Enquanto esperamos Godot…
- Marta Picchioni
- 28 de abr. de 2022
- 2 min de leitura
Não falemos mal, então, dos nossos dias, não são melhores nem piores dos que os que vieram antes. Não falemos bem, tampouco. Não falemos.
(trecho da obra de S. Beckett, Esperando Godot)

imagem: Théâtre du Mouvement
O clássico escrito em 1949, por Samuel Beckett, conta uma história aparentemente simples, que se passa em um cenário mínimo, composto apenas por uma árvore desfolhada e uma pedra. É ali que Vladimir e Estragon, dois amigos maltrapilhos, esperam pela chegada do senhor Godot.
Todo o enredo consiste em jogar luz a este tempo da espera, no intervalo e na distância entre o que se passa na vida real dos dois amigos e em suas projeções em torno da chegada de Godot, o futuro incerto que traria consigo a promessa de tempos melhores e livres de adversidades.
Embora permaneça como figura imaterial - já que só existe no discurso e na imaginação dos amigos - Godot encarna tudo aquilo que está para fora e para além da cena da vida, por isso mesmo se anuncia como o grande salvador de uma existência medíocre e condenada ao vazio.
Enquanto esperam em meio a um tempo que se repete e ao silêncio ensurdecedor, os amigos se entediam e se esquecem do que exatamente estão fazendo ali e, afinal, por quem ou pelo que esperam? Eis que são surpreendidos pela aparição de uma criança-mensageiro que anuncia que Godot já não virá hoje, mas quem sabe venha amanhã…
A repetição contínua dos dias e a espera dilatada, nos remete à ideia nietzschiana de eterno retorno, nos convocando ao questionamento vital sobre como temos vivido a espera inerente à própria vida. Se a "salvação" não virá com a chegada de Godot, virá de onde?

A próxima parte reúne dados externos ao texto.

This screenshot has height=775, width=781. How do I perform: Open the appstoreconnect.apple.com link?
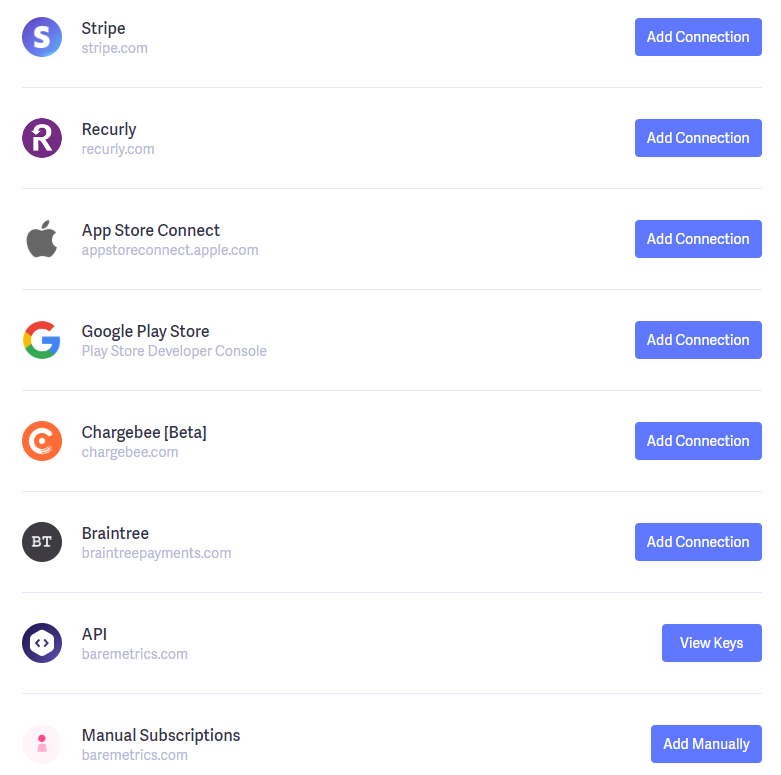coord(170,250)
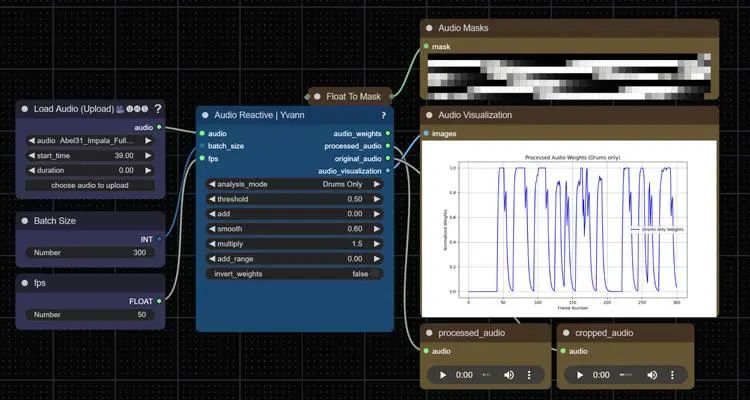
Task: Click the Audio Reactive node help question mark
Action: pos(383,115)
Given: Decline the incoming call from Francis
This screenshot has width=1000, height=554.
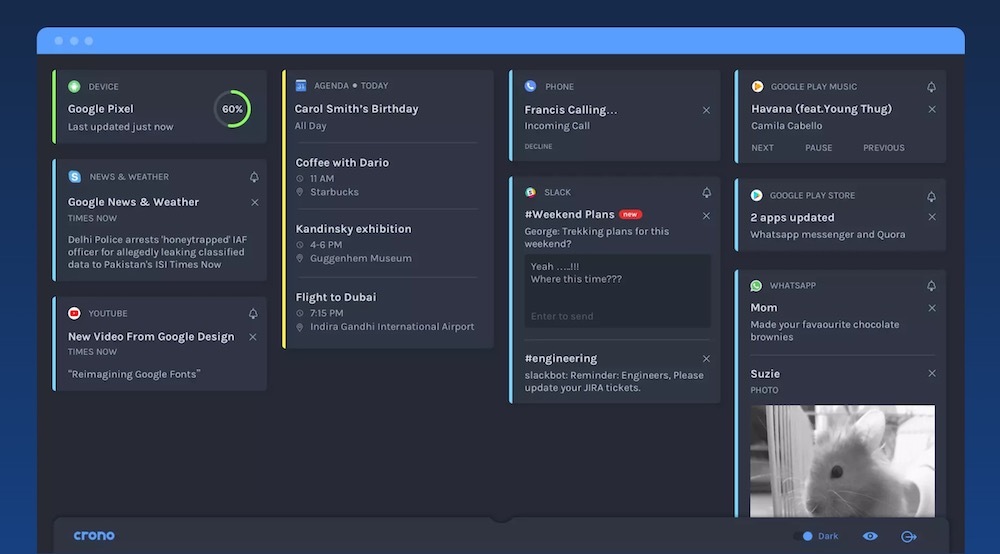Looking at the screenshot, I should click(x=538, y=147).
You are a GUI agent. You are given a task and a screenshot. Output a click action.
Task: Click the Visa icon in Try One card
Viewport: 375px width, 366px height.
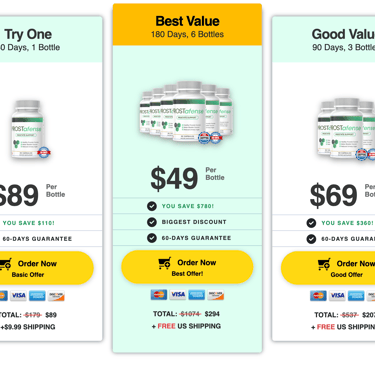pyautogui.click(x=18, y=296)
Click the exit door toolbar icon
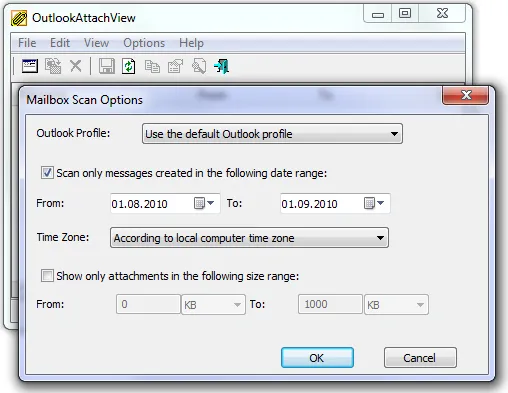This screenshot has height=393, width=508. [x=222, y=66]
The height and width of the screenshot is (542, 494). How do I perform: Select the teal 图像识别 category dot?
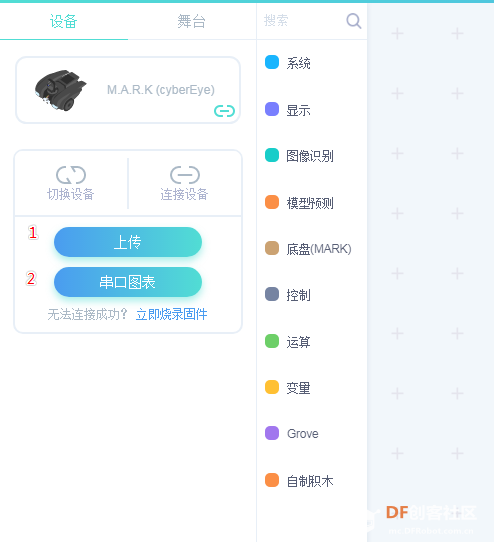[272, 155]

O mais interessante de uma boa obra é justamente sua capacidade de nos fazer retornar às temáticas essenciais a qualquer tempo, atualizando suas provocações. Enquanto assistimos os amigos esperando Godot, somos necessariamente convocados à cena e ao questionamento de nossas próprias esperas. Que dimensão temos dados aos nossos pequenos e grandes Godots?
Se a vida não é outra coisa senão um intervalo entre nascimento e morte, resta-nos afirmar aí, neste campo de imanência, toda sua grandeza e magnitude, como tenta fazer a criança-mensageiro ao anunciar que, hoje, Godot não vem.
A espera por Godot apresenta-se então como um campo aberto às múltiplas possibilidades. Se o sentido da vida não virá de nenhum salvador externo à cena, seremos impelidos a criar sentidos próprios e interessantes, o que na obra de Beckett resvala para um certo enamoramento com um espécie de niilismo nonsense.
Sim, pois se é verdade que a espera por salvadores sempre se atualiza, chamando atenção para as expectativas depositadas em toda uma maquinaria dedicada à produção de desejos, é também verdade que tal espera pode ser vivida de maneira intensiva, divertida e em boa companhia.
É o que nos ensinam os amigos Didi e Gogo, agora tratados carinhosamente por seus apelidos. Ao afirmar o tempo espera como o intervalo da vida, já não importa se ou quando Godot virá, mas sim o modo como cuidaremos do intervalo, dos bons encontros, das amizades e da capacidade conquistada de rir de si mesmo.